Compiti da svolgere
• 1. Nell'estratto del forum, che cosa ha in più la macchina di Dun rispetto a quella di Fede?
• 2. Scrivi il seguito dell'estratto del forum partendo dalla sua ultima frase.

Estratto del testo

● ● ● ● ● ● ●

Beh alla fine fra stage1 e stage3 non cambia poi molto... Si tratta solo di far compilare i pacchetti alla macchina.. Però almeno hai tutto come desideri senza roba inutile e con le flag che preferisci.

Sicuramente lancerò lspci ma temo non mi saprà dare molte info utili sui driver da scegliere   :Rolling Eyes: 

Speravo magari ci fosse qualcuno che ha avuto esperienze in passato con questo tipo di macchina tutto qui   :Wink: 

Grazie

Ciao

Fede

----------

## Dun

Stessa identica macchina con l'aggiunta di un controller raid MegaRAID 4L.

Se mi lasci la mail ti passo il config del kernel appena ci ho accesso.

● ● ● ● ● ● ●

Dati forniti
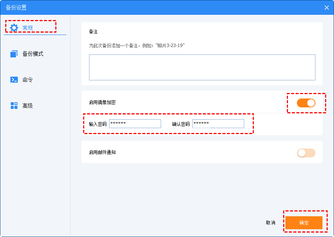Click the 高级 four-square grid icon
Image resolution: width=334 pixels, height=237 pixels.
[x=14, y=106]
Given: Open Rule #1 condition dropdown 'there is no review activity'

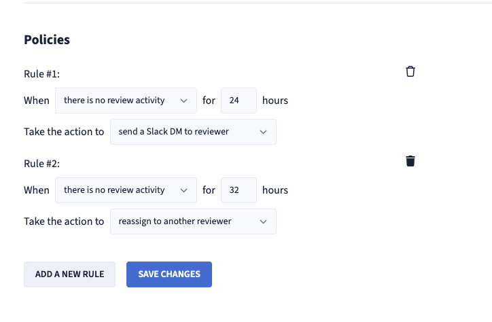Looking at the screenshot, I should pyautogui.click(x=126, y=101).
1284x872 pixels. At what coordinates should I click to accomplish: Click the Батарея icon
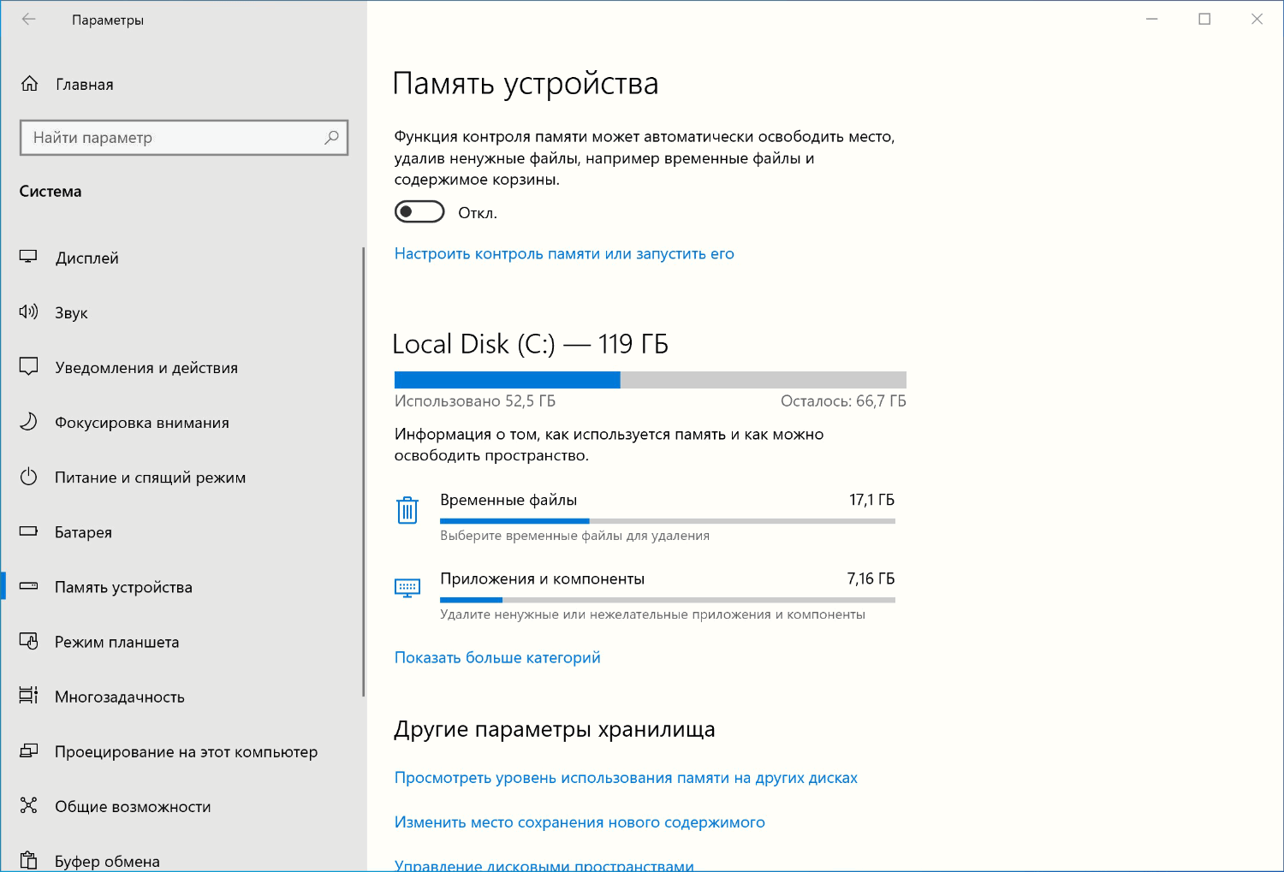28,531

● ● ● ● ● ● ●

Risposte ai compiti
• 1. Un controller raid MegaRAID 4L.

• 2.
Cya!

----------

## ^Stefano^

nel live cd non è presente lshw?

----------

## iko

 *Dun wrote:*   

> Stessa identica macchina con l'aggiunta di un controller raid MegaRAID 4L.
> 
> Se mi lasci la mail ti passo il config del kernel appena ci ho accesso.
> 
> Cya!

 

Eheeh grazie mille. Era quello che cercavo   :Laughing:  mi rendi felice! ti ho lasciato la mail in privato!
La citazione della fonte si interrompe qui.